Moxie é, tão-só, um manifesto feminista para adolescentes. Estreia no Netflix.

Comédia high school para a era #MeToo? O novo filme de Amy Phoehler, na cadeira de realizadora, tem a precisão de um relógio suíço e a fragilidade de um argumento que, apesar de oportuno, não sai da linha mais rudimentar de pensamento.

Tudo ganha forma quando uma tímida jovem de 16 anos (Hadley Robinson), cansada de assistir ao sexismo reinante na sua escola - e inspirada pela mãe (a própria Amy Phoeler), que em adolescente só queria destruir o patriarcado -, decide, de forma anónima, lançar as sementes para uma revolução feminista através de panfletos intitulados "Moxie". Das palavras à ação é um saltinho.

O problema com este pequeno filme bem-intencionado, que ganha a nossa simpatia q.b., é que não se livra de derrapar quando confunde a rebeldia com uma campanha irrefletida.
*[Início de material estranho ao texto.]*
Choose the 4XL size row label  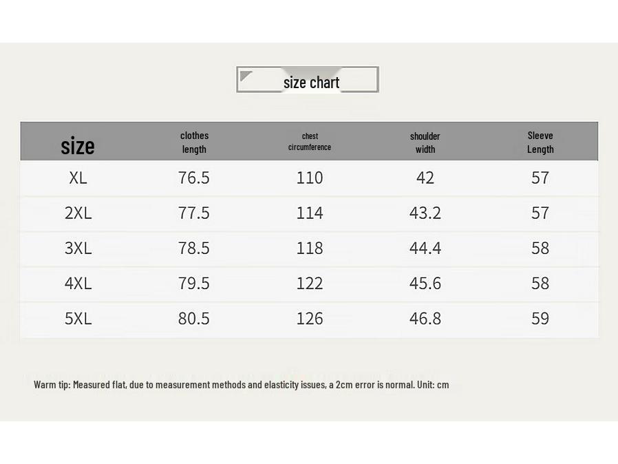click(78, 283)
Exemplo: a cena de sala de aula em que é contestado o estudo de um livro como O Grande Gatsby, de F. Scott Fitzgerald, porque é sobre "um gajo branco rico" e escrito por "um gajo branco".

Enfim, ter de explicar que o valor de um clássico não passa pela cor da pele do autor é entrar numa discussão (muito na moda) que começa sempre com o pé errado... Moxie é feliz na premissa geral, mas demasiado familiar e simplista na aplicação da mensagem.